• **Task**: Your answer should consist only of the lines from the line containing "How do I perform: Enable" through the last line below, each repeated exactly.

Dataset records

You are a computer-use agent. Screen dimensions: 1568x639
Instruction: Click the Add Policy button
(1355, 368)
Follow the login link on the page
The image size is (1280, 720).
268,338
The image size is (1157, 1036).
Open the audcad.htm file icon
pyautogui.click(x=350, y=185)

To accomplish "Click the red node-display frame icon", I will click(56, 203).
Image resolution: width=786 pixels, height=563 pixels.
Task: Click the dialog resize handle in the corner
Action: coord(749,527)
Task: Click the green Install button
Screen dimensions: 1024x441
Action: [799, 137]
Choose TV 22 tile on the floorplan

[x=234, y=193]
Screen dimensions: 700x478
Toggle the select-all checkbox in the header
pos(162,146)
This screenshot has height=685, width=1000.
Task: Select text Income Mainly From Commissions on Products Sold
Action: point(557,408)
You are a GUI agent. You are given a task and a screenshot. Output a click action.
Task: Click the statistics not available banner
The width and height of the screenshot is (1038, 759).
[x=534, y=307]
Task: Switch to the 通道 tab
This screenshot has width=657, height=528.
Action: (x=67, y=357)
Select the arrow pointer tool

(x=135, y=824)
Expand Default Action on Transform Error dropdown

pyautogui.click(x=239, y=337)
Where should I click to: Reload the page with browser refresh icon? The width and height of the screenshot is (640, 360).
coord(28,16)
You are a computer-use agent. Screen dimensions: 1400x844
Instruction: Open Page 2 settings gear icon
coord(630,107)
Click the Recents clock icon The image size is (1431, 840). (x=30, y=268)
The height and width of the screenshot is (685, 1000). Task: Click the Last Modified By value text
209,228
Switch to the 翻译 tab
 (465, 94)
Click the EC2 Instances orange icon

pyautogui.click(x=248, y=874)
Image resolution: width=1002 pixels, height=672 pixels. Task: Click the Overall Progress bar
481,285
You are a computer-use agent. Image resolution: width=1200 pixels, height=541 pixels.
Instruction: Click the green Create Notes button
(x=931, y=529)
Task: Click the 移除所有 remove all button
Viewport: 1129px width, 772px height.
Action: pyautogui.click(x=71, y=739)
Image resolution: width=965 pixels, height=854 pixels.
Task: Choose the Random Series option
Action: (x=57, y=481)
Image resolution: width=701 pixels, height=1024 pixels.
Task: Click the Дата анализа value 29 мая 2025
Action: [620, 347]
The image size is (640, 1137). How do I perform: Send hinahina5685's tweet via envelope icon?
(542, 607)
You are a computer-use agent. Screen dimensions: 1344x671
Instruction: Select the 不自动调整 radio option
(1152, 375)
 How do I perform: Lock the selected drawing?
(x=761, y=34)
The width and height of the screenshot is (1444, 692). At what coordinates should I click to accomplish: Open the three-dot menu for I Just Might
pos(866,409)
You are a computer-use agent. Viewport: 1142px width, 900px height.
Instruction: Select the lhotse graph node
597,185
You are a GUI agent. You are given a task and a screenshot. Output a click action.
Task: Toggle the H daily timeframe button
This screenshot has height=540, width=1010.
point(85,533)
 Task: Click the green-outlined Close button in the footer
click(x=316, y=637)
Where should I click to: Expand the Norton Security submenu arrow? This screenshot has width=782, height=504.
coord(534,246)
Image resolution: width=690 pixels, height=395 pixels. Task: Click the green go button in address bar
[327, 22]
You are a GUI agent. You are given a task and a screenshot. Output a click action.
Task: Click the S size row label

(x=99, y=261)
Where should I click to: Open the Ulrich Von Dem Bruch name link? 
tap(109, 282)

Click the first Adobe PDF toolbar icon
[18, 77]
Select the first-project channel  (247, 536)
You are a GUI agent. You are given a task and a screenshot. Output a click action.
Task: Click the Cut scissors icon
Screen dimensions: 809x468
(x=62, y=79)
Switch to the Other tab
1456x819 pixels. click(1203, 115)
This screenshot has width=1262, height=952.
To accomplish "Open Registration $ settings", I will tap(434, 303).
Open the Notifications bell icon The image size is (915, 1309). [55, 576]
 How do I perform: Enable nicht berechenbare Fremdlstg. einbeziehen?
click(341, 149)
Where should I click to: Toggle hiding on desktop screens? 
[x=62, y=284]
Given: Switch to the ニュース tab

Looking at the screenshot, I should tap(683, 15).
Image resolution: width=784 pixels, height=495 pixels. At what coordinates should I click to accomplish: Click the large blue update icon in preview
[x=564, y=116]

• **Result**:
 How do I perform: Enable nicht berechenbare Fremdlstg. einbeziehen?
click(341, 149)
Where should I click to: Toggle hiding on desktop screens? 
[x=62, y=284]
Given: Switch to the ニュース tab

Looking at the screenshot, I should tap(683, 15).
Image resolution: width=784 pixels, height=495 pixels. At what coordinates should I click to accomplish: Click the large blue update icon in preview
[x=564, y=116]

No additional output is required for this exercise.